┌──

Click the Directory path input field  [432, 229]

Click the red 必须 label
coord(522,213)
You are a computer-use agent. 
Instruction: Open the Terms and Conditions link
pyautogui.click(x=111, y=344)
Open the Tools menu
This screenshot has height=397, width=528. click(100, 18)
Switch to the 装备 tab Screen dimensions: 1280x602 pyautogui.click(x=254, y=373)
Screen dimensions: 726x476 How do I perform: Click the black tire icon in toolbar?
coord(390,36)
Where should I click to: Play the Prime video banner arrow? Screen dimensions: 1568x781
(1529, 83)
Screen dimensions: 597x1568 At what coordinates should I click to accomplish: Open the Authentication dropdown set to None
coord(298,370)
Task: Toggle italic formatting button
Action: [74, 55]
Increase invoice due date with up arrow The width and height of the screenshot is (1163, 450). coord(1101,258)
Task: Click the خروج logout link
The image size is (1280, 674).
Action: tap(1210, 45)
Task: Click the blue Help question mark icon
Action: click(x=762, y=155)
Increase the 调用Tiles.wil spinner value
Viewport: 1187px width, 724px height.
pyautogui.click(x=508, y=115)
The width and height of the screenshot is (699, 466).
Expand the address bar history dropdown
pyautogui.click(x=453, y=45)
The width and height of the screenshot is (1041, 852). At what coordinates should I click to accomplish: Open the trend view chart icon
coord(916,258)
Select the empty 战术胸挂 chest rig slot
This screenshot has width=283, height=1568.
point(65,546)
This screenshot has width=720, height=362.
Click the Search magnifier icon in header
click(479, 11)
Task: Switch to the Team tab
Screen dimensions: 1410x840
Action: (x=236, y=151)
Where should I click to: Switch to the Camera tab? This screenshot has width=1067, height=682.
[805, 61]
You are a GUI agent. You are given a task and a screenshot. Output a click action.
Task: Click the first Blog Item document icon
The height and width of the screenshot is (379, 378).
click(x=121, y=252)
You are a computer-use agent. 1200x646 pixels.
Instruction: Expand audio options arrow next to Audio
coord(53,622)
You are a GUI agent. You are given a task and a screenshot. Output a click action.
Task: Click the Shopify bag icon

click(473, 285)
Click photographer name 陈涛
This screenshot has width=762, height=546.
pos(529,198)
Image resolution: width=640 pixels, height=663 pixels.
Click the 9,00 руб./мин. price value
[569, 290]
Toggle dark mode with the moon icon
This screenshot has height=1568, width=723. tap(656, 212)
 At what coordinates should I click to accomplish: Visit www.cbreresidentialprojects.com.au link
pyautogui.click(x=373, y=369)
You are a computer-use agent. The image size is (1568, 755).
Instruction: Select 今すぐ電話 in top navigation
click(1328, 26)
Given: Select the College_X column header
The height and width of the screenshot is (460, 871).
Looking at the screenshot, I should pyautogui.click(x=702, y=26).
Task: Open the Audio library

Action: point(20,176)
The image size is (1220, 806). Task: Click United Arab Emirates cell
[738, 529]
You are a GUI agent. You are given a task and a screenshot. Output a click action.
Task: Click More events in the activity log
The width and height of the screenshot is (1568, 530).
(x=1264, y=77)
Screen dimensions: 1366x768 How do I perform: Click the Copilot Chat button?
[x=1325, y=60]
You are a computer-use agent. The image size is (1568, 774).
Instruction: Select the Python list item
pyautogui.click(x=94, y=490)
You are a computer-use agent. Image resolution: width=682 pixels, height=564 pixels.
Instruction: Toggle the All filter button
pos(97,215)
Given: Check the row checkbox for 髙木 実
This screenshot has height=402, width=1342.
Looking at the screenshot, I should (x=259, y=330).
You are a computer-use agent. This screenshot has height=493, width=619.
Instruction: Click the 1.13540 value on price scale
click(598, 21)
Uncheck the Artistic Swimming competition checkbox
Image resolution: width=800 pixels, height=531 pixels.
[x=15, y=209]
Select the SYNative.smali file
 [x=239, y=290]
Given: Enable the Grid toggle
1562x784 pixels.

└──

== Your goal ==
Check each line of the entries above for the string "computer", and return those that contain it.

== Task result ==
You are a computer-use agent. 
You are a computer-use agent. 1200x646 pixels.
You are a computer-use agent. The image size is (1568, 755).
You are a computer-use agent. The image size is (1568, 774).
You are a computer-use agent. Image resolution: width=682 pixels, height=564 pixels.
You are a computer-use agent. This screenshot has height=493, width=619.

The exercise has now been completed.